Hall decking, tree trimming, fah la la la la-ing till the cows come home. And the thing about cows is, if you don’t go get ‘em, they don’t come home. But, that’s a story for another blog. The tree, the lights, the fifty-seven inflatable, electrical snowman, reindeer, monstrosities that will adorn the front yard, depriving your gentle neighbors of sleep for the entire holiday season. Oh Holy Night indeed. Yet, despite the protestations of; “next year we’re not going to” or “I think we need to get back to simple and traditional” … we decorate. We love, love, love to decorate.
And why not? Nothing turns the old double wide into a Currier and Ives dreamscape better than some twinkling chili pepper lights and a table top dancing Santa. So, I say decorate!
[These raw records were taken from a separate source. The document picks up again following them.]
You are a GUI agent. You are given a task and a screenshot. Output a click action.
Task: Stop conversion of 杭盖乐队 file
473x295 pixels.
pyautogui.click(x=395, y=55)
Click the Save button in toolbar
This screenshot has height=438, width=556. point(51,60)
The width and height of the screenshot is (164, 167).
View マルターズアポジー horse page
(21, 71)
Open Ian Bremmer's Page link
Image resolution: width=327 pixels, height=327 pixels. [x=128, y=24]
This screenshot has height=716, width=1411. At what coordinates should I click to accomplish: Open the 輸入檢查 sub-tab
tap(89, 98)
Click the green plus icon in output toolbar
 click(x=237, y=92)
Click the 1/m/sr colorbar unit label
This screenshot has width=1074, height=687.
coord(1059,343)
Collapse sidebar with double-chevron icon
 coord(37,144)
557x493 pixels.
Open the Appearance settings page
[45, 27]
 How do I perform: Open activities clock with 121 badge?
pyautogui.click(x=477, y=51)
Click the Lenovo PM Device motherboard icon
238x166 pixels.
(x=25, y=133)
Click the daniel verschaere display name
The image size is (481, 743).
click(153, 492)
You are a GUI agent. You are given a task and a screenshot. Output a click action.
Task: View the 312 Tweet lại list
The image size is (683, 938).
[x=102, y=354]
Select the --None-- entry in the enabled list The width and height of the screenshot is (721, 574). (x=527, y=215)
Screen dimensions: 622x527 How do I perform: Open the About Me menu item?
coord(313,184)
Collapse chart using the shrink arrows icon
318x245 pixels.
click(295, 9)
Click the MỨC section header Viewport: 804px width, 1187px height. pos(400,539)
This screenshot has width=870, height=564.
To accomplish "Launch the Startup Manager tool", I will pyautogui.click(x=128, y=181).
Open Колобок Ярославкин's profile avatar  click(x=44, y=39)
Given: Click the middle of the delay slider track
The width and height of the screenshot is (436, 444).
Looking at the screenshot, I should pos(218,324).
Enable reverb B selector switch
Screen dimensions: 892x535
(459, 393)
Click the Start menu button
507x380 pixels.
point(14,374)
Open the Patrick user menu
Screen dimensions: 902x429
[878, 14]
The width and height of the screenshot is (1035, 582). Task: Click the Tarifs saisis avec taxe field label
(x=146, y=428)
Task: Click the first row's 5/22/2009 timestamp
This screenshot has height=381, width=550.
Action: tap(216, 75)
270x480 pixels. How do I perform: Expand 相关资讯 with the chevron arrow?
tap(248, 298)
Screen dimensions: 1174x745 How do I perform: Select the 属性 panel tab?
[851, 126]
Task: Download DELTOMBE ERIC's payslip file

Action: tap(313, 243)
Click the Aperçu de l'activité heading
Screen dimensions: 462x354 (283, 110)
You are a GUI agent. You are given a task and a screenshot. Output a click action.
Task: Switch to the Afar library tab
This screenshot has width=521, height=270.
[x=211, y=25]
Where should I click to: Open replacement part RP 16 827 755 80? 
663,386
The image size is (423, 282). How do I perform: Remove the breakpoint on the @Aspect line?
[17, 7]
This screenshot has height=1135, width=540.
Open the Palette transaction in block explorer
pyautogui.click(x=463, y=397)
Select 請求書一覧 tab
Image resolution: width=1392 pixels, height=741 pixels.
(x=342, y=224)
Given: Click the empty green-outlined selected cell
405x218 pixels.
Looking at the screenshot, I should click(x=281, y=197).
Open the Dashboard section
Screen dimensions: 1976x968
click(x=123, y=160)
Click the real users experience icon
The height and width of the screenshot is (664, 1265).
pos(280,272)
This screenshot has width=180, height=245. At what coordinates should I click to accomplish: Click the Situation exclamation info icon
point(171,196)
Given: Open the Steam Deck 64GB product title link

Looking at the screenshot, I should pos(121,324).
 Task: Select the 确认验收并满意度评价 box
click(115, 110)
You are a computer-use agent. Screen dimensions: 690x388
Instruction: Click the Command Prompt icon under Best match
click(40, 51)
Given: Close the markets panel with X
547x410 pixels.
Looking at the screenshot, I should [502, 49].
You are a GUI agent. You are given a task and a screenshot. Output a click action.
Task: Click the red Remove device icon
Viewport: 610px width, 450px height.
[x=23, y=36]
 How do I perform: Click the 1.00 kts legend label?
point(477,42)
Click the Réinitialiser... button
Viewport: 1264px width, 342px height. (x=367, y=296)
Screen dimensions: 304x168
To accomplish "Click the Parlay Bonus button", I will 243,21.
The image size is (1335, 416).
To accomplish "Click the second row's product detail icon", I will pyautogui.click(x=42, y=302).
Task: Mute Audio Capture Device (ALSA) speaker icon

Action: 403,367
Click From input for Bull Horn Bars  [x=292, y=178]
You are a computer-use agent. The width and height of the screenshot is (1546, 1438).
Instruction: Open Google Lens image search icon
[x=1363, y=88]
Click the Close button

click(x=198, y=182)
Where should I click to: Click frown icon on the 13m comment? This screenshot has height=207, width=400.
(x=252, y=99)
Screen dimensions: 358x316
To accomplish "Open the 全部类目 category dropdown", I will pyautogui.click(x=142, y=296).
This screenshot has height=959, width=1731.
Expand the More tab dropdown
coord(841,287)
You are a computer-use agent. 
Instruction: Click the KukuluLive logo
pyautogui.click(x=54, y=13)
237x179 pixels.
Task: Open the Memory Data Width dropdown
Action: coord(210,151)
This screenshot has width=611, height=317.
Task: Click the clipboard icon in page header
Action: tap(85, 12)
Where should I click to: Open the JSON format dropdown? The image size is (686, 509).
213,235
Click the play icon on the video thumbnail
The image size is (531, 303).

I also say, take time when you’re putting your decorations away so next year, when you set out on your hall decking adventure, it’s not a tangled, shattered, nightmare. I say that. Sometimes out loud. When I’m waiting to cross a street. And I’m surrounded by strangers, I’ll just open my pie hole and say that. Even in the middle of April.
I say it because it’s true. End of the season we’re so ready to be done with it all that we hastily pack it all up, somehow forgetting that, in twelve quick months, we’ll be dragging it all out again. And when we do, what do we find? Strings of lights more jangled and twisted than the varicose veins on aunt Brahindha’s legs. Shattered Christmas balls, wilted wreaths and an artificial tree that looks more like the leftover offerings on the holiday buffet than the majestic Douglas firs that roam free in our national parks. I know trees don’t roam but, you get my point. So, I suggest, when you’re boxing up the holidays, to take a little time, use these handy tips and next year, the only headache you’ll get is from your in-laws.
First off, let’s talk storage. I know it’s easy to chuck the boxes and bags down the stairs and forget everything in the basement but, that’s just not wise. The same holds true for opening that strange, tiny door in the ceiling and pushing everything into the attic.Temperature changes and uncontrollable humidity can be hazardous to your decorations. Keep them in rooms that you live in. I suggest, if you have a guest room, put them in closets there or under the guest beds.
Thing is, most of us already have the “guest” room cluttered with junk so, that may not be an option. Another option is an inexpensive storage unit. One that is temperature controlled. Not just for the Christmas decorations but there are other things that can be stored for later in there as well. A good storage unit is pretty handy to have access to.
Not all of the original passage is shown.